Since Appalachian State is a publicly-funding institution, I am going to make my extreme displeasure known to my legislative representatives. I expect nothing less than a full retraction, public apology and discipline of the authors.
6 comments:
They must have a pretty low standard for granting tenure to begin with:
"Since Appalachian State is a publicly-funding [sic] institution..."
Or, perhaps unlike most State Universities, they fund the public rather than the other way around.
Fair enough, but now please explain what emeritus is for. Recent events in Boulder are really making me wonder.
Actually I'm reminded of a James Bond movie scene where the hero escapes across an alligator-infested moat by rapidly jumping from alligator head to alligator head. Something similar seems to be happening in Boulder, except it involves sharks.

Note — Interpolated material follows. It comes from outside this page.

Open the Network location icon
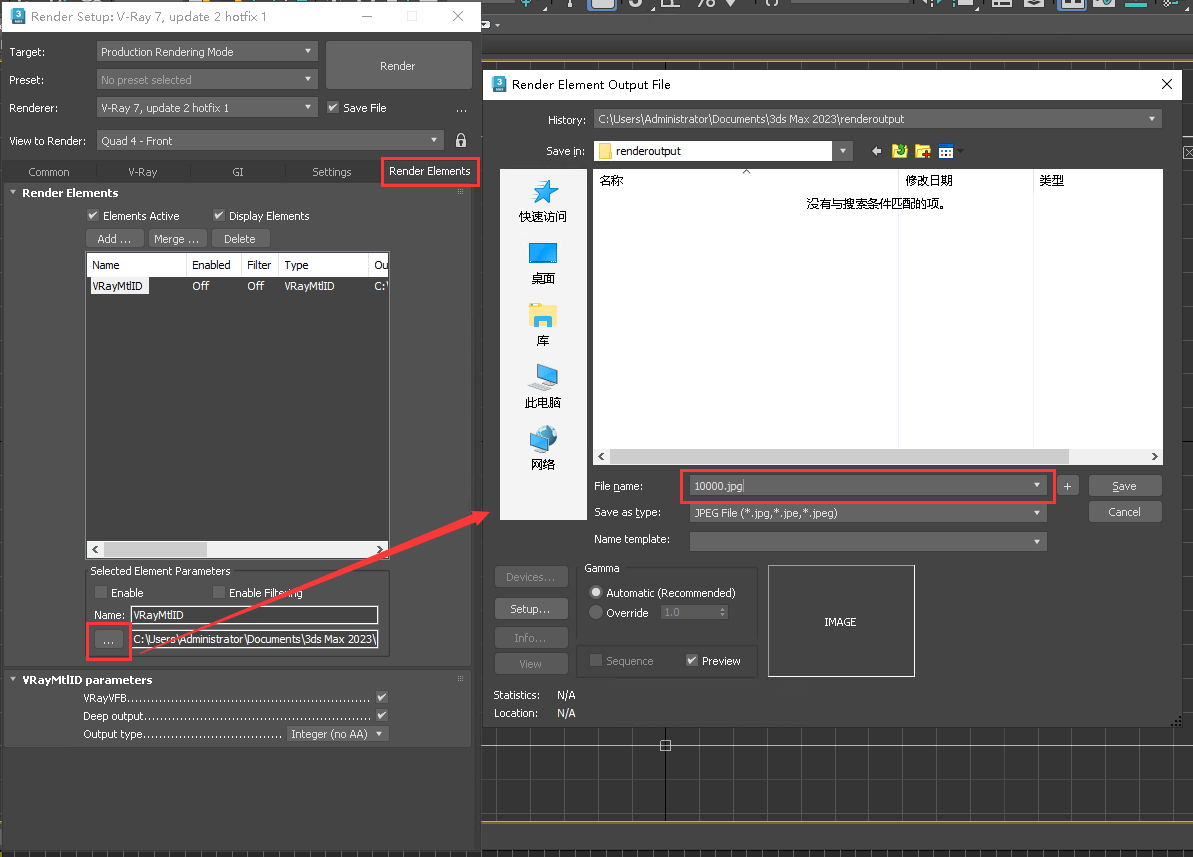1193x857 pixels. coord(543,440)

Promoting a professor to Emeritus status is kinda like putting a cow out to pasture after they have passed their useful (milk-producing) years.
Or is this what tenure is for?
It appears that Roger Pielke, Sr believes there is a vast NOAA conspiracy to keep the station data from himself and those on the Hackey Team.

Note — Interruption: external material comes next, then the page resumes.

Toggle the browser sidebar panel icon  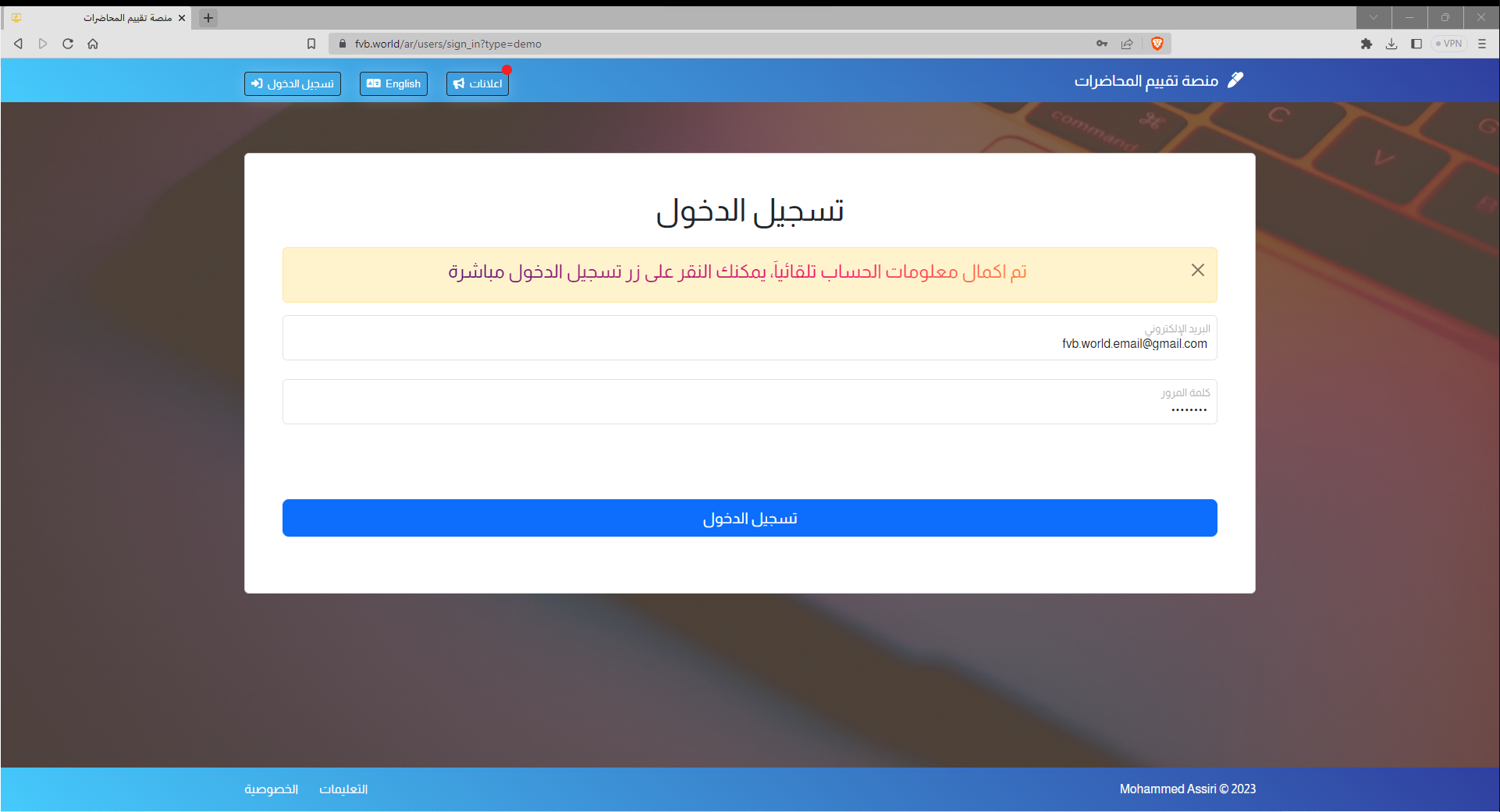tap(1416, 44)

Based on my understanding of federal privacy law, NOAA's stance is correct. That many or even most of the volunteer observers might not care about being contacted is beside the point. Roger and the Frauditors (think of them as the scientific equivalent of the Sex Pistols doing John Cage, with Roger on prepared piano) also don't want to understand that access to the station location information will lead a persistent person to that station's volunteer observer(s).

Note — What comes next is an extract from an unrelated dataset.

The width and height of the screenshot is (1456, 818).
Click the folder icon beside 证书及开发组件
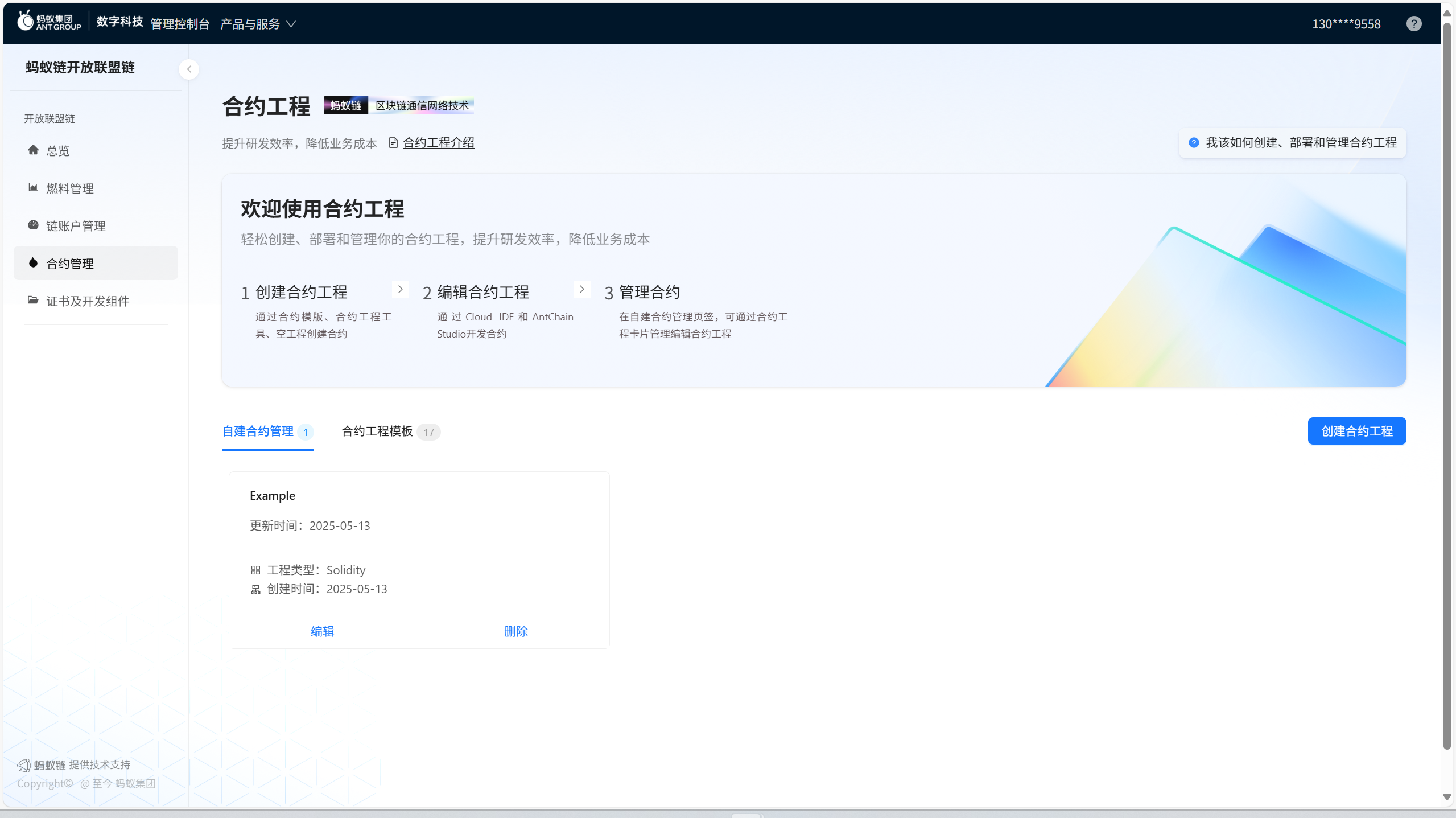pyautogui.click(x=33, y=301)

This reminds me a lot of Cold Fusion (but in reverse, of course). In both cases, the vast majority of scientists weigh in on one side, but you nonetheless have this small group of "revolutionaries" who claim to have overturned the conventional thinking.
Years after the scientific community had long since debunked Cold Fusion, there remained hold outs who insisted that there was something to it.
They continued to do their amateurish "basement experiments" and to insist that they were "onto something" that no one else had noticed.
They also insisted that the mainstream scientific community had conspired against them to keep them from getting a fair hearing -- ie, to keep their findings out of peer-reviewed journals, prevent them from attending scientific conferences, etc.
Cold Fusion seems to have died a quiet death. I don't know for sure, but I presume that it's now buried in an unmarked grave somewhere in the Utah desert.